- [ABOUT THIS EXERCISE] The required result is the number of lines in this material containing the word "Close". Write that number and no other text.

- [RECORDS TO PROCESS]
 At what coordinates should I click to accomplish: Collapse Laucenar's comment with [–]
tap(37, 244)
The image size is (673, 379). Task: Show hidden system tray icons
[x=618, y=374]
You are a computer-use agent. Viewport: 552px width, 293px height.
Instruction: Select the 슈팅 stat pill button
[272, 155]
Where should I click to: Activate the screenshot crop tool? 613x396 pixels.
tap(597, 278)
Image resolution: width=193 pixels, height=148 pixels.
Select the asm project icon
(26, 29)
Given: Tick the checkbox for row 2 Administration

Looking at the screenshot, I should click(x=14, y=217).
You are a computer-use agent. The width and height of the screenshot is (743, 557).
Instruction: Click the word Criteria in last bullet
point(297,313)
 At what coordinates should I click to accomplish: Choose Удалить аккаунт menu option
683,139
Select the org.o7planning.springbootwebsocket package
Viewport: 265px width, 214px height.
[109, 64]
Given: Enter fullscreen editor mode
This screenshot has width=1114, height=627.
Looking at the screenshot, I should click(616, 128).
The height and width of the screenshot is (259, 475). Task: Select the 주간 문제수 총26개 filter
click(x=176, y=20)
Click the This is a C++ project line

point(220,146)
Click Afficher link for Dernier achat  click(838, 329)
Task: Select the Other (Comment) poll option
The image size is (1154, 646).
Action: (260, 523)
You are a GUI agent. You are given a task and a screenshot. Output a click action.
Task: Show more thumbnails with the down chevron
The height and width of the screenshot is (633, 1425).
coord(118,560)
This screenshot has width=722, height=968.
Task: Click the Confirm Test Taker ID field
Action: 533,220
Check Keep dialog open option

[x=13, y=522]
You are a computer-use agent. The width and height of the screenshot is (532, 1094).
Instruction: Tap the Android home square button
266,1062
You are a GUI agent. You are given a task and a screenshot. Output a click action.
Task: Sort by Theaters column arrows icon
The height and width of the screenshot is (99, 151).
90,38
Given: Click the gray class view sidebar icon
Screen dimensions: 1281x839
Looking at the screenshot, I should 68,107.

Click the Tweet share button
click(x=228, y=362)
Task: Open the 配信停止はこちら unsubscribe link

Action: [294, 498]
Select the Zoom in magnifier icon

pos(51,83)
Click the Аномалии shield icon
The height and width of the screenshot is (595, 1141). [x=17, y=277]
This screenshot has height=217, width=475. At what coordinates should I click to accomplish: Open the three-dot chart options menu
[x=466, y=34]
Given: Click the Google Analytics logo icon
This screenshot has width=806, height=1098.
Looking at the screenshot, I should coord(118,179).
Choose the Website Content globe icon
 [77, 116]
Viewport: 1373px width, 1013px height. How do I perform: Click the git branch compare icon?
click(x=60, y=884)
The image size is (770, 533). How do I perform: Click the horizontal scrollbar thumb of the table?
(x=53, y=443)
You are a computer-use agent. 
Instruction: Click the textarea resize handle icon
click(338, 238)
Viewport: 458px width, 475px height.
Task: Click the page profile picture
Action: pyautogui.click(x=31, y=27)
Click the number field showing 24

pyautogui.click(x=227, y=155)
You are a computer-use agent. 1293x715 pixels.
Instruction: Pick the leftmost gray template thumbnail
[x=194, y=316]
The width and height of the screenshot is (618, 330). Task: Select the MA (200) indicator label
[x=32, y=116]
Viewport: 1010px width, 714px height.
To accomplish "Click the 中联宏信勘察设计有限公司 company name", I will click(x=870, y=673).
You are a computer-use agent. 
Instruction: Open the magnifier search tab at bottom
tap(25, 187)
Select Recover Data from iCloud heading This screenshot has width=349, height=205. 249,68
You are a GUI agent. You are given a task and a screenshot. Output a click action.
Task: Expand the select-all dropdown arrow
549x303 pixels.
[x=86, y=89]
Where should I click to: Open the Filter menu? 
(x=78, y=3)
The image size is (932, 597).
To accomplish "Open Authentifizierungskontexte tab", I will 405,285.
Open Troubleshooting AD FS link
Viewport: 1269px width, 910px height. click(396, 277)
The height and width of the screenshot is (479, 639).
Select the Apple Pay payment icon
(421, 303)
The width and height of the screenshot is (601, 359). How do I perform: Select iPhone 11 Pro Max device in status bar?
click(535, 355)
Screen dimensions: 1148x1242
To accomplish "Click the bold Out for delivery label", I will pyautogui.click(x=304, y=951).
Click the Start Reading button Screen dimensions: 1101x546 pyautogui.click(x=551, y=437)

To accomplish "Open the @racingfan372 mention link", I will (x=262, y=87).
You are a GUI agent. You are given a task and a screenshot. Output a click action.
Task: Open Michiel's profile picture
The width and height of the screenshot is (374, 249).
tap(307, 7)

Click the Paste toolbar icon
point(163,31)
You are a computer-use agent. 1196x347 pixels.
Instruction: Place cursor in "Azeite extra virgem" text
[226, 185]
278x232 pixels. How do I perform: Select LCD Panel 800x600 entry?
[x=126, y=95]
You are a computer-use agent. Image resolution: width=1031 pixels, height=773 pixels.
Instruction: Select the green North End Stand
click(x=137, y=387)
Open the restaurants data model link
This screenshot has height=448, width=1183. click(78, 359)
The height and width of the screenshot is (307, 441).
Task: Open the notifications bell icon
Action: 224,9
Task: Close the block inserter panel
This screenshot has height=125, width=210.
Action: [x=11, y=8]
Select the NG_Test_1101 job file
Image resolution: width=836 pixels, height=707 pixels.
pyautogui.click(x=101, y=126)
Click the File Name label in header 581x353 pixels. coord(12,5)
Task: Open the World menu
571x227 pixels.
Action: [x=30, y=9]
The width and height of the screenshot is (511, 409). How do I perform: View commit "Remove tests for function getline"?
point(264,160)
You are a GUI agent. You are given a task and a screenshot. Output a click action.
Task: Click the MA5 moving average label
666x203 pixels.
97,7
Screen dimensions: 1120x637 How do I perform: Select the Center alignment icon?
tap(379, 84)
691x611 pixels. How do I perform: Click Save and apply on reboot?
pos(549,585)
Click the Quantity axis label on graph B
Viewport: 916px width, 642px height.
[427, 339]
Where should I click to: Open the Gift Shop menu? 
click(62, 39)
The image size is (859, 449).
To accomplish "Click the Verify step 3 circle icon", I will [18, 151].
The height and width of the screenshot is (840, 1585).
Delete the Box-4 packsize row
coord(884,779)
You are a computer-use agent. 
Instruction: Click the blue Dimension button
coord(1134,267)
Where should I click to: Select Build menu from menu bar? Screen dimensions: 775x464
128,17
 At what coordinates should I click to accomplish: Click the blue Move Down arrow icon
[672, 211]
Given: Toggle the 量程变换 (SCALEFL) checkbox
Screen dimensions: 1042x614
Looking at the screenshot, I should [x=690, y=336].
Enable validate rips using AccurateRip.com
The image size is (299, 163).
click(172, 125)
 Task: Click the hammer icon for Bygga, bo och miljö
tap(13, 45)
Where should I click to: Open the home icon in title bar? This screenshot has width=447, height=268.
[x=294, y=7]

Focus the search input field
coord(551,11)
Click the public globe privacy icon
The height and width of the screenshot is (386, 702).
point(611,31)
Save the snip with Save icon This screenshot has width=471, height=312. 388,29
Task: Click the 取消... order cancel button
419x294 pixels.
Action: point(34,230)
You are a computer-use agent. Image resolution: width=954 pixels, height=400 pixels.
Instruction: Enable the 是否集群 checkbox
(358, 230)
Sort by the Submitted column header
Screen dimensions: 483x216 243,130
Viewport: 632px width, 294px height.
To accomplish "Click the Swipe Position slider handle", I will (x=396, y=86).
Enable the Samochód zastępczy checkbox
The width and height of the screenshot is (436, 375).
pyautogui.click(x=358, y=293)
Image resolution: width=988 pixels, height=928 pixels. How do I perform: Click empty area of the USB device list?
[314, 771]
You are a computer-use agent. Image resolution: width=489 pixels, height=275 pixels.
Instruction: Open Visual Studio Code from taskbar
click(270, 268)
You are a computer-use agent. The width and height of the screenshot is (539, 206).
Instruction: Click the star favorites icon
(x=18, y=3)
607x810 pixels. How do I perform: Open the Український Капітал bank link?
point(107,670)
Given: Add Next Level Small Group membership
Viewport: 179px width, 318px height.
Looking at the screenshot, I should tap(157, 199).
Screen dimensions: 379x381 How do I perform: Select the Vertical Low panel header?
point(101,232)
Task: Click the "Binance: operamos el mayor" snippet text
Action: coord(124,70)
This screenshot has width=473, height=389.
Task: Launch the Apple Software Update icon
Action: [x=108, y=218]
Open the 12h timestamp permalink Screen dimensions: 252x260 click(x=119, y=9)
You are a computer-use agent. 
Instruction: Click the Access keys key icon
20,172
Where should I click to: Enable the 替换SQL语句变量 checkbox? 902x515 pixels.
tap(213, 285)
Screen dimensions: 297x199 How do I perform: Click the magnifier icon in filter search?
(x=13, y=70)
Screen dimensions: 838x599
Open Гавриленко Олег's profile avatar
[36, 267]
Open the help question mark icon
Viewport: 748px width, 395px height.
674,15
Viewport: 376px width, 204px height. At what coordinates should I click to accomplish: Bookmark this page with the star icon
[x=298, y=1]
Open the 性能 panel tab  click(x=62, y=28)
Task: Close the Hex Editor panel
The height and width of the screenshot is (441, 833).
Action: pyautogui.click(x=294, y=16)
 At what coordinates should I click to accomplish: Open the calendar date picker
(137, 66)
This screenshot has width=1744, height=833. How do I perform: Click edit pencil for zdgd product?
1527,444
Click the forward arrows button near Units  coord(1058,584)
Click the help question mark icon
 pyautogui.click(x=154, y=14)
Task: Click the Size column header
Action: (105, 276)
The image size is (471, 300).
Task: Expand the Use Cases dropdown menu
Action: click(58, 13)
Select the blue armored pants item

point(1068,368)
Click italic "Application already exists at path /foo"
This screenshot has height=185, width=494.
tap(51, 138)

- [ANSWER TO THE PROBLEM] 2